> **EXTRACT**
_ _ _ _ _ _ _
PS: we’ve decided to go into a little more detail to illustrate precisely what’s wrong with this ‘new’  “Action Plan”. We will examine some of these in the order they appear.

Added: “Review and update Council Policy “Exclusion of Specific Developments from the Residential Parking Permit Scheme” to implement measures to ensure multi dwellings provide adequate on-site car parking.” The listed ‘measure’ is: “Report a revised policy to Council.” Please note the vagueness of the language – “measures”, “adequate”. How “adequate” will be ascertained and evaluated is of course unstated. Further it remains nothing more than “policy” rather than full integration into the Planning Scheme.

Added: “Implement capital program including traffic calming measures in local streets informed by the Transport Strategy, Road Safety Strategy and the Local Area Traffic Management Priority System.” All well and good. But if the budget has actually reduced expenditure on these areas then all the policies in the world remain useless documents. 4 speed humps per year for the past 6 years does not fill anyone with confidence that traffic management is a high priority for this council.
_ _ _ _ _ _ _
(Item-finding records)

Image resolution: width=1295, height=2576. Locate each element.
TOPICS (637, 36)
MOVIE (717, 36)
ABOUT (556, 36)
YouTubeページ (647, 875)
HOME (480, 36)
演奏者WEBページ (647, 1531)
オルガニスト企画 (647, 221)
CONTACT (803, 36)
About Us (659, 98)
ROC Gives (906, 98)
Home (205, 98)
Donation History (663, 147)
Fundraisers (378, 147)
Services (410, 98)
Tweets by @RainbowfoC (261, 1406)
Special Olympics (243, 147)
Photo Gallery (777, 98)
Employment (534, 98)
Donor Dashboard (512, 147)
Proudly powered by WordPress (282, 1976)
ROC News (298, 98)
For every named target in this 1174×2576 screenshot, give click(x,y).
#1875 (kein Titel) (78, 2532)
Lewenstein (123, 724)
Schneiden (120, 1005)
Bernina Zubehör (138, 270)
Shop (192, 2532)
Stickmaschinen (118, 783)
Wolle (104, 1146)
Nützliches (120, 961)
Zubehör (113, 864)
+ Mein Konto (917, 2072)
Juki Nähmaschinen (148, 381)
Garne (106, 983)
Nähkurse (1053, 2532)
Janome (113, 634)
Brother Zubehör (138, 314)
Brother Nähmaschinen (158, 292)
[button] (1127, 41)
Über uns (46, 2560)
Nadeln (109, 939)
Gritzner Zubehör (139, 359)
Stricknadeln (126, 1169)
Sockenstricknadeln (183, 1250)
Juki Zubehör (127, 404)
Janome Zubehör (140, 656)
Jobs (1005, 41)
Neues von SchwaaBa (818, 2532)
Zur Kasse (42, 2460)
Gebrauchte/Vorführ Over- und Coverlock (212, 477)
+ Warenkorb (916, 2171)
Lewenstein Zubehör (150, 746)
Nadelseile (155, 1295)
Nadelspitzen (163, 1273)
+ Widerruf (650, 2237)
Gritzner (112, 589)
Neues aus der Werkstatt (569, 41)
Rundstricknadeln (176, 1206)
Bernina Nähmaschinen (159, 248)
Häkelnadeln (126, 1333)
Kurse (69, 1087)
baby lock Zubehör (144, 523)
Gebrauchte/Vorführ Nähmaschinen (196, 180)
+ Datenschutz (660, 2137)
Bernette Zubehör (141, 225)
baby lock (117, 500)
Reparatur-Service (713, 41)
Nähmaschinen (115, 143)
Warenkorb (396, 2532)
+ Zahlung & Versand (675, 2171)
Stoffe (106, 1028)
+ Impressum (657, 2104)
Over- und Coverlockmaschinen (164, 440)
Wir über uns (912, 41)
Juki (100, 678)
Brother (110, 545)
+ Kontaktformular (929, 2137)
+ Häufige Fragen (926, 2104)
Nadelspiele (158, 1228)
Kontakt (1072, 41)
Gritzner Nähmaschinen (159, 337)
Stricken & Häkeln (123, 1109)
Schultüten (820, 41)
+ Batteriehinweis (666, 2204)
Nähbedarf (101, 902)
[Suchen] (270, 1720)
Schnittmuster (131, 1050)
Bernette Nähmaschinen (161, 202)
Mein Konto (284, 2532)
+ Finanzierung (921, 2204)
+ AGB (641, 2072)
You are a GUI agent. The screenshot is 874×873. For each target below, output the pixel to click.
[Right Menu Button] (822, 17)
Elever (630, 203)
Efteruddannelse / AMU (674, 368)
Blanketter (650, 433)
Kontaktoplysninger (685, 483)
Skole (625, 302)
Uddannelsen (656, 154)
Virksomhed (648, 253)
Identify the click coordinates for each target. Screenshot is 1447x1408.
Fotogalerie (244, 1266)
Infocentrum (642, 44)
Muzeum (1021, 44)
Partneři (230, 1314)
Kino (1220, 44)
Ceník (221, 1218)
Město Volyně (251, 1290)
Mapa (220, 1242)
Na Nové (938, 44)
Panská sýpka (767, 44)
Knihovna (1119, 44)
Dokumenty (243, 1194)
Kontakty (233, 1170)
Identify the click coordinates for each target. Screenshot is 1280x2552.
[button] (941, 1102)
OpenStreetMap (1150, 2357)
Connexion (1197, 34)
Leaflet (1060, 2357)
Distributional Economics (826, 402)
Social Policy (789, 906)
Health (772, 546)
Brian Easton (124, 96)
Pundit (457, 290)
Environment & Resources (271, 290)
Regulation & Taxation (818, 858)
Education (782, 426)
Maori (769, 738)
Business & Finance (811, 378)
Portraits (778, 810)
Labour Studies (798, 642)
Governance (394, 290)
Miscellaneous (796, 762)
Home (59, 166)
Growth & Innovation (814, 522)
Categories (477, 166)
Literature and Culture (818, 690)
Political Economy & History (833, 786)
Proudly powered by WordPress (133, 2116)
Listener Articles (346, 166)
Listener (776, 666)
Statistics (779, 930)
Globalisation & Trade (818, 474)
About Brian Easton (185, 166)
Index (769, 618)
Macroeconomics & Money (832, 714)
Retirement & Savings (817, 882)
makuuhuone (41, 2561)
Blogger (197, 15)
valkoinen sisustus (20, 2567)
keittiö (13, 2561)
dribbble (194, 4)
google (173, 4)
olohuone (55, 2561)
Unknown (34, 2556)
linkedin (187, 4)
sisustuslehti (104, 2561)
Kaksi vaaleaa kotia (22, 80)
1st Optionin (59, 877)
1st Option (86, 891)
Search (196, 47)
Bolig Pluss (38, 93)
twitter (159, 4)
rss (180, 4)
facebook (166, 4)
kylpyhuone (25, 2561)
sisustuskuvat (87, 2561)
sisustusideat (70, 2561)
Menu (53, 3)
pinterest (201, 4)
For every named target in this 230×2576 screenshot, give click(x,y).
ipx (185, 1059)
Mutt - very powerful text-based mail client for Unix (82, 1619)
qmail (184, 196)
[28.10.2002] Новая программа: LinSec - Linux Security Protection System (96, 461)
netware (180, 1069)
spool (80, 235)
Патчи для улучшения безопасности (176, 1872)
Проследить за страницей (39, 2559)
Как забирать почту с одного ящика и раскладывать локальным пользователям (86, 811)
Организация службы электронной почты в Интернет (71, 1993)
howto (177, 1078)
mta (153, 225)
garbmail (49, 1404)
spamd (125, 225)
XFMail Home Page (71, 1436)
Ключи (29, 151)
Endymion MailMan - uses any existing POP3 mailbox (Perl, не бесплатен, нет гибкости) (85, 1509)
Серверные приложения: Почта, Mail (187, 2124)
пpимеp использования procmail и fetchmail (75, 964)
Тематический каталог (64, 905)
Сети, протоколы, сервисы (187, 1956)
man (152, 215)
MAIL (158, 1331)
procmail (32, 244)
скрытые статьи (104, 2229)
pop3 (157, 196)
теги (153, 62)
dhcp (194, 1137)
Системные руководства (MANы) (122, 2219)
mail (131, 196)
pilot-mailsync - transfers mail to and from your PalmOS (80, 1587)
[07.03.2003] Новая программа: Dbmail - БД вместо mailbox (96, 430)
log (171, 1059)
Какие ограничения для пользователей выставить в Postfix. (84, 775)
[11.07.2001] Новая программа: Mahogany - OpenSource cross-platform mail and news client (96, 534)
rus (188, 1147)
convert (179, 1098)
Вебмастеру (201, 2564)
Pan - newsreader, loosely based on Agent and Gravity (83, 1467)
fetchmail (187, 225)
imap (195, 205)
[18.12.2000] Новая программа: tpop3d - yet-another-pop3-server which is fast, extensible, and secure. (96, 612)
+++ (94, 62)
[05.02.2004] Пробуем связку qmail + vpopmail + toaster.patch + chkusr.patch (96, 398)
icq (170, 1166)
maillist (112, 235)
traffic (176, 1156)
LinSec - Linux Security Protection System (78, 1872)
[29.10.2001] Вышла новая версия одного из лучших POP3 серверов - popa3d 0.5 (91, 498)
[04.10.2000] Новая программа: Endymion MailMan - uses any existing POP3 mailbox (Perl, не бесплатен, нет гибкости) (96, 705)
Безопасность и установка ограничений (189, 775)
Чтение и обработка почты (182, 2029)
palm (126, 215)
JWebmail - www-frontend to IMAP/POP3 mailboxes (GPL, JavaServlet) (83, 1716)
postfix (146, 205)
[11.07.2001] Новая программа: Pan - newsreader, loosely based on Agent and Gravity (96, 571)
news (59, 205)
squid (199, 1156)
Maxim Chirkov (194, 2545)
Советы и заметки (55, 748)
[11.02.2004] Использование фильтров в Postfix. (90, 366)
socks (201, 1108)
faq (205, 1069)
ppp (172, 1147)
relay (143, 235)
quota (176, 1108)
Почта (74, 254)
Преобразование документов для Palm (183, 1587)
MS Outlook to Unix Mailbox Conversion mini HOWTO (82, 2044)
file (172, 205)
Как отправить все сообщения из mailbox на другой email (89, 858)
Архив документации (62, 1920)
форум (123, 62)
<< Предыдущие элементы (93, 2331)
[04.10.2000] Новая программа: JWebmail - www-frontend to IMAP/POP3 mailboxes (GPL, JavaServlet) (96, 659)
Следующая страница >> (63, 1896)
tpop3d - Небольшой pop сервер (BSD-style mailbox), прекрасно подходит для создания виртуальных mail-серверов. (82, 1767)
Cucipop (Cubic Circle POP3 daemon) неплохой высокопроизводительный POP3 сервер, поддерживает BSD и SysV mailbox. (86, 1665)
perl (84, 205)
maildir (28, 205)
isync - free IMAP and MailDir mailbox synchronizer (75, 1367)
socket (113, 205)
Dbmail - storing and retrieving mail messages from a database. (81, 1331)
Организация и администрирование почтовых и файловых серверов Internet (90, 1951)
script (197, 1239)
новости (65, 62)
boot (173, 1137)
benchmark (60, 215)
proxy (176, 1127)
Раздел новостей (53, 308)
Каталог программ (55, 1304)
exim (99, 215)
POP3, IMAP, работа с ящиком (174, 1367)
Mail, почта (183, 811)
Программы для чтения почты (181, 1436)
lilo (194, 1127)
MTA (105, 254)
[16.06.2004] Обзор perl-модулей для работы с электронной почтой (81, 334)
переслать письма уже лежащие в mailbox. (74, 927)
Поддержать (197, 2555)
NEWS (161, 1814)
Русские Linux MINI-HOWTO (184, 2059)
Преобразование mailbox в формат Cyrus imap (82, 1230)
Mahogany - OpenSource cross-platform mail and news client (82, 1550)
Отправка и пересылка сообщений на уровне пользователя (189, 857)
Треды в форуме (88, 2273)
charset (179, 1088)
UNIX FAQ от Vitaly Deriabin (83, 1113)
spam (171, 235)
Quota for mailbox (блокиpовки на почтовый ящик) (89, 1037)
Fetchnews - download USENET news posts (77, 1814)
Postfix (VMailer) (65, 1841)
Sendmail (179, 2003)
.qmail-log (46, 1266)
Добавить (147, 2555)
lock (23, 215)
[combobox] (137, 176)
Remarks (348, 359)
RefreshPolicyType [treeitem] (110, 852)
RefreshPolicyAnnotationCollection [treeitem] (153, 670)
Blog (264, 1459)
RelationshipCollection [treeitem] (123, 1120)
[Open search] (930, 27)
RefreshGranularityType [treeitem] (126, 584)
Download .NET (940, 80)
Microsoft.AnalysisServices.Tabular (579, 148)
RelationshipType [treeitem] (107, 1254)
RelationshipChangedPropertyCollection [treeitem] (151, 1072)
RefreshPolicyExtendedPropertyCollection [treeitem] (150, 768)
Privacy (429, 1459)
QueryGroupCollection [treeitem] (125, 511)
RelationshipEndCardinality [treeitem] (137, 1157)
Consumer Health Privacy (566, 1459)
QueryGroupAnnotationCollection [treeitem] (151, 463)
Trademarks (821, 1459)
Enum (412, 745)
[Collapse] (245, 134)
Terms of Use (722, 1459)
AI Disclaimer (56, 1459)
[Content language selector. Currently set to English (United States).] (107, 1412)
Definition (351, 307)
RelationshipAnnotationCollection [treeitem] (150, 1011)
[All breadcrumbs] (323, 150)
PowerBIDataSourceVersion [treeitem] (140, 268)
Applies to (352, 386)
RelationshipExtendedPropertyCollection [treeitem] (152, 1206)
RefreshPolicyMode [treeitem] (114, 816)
_ _ _ _ _ _ _
> **GIVEN PROBLEM 1**
In the commentary on the council's Action Plan, list the strategies and systems that are named as informing the capital program.
> **GIVEN PROBLEM 2**
Reproduce the commentary on the council's Action Plan word for word, from "PS: we’ve decided to" up to and including "the Planning Scheme.".

> **TASK RESULT 1**
- Transport Strategy
- Road Safety Strategy
- Local Area Traffic Management Priority System

> **TASK RESULT 2**
PS: we’ve decided to go into a little more detail to illustrate precisely what’s wrong with this ‘new’  “Action Plan”. We will examine some of these in the order they appear.

Added: “Review and update Council Policy “Exclusion of Specific Developments from the Residential Parking Permit Scheme” to implement measures to ensure multi dwellings provide adequate on-site car parking.” The listed ‘measure’ is: “Report a revised policy to Council.” Please note the vagueness of the language – “measures”, “adequate”. How “adequate” will be ascertained and evaluated is of course unstated. Further it remains nothing more than “policy” rather than full integration into the Planning Scheme.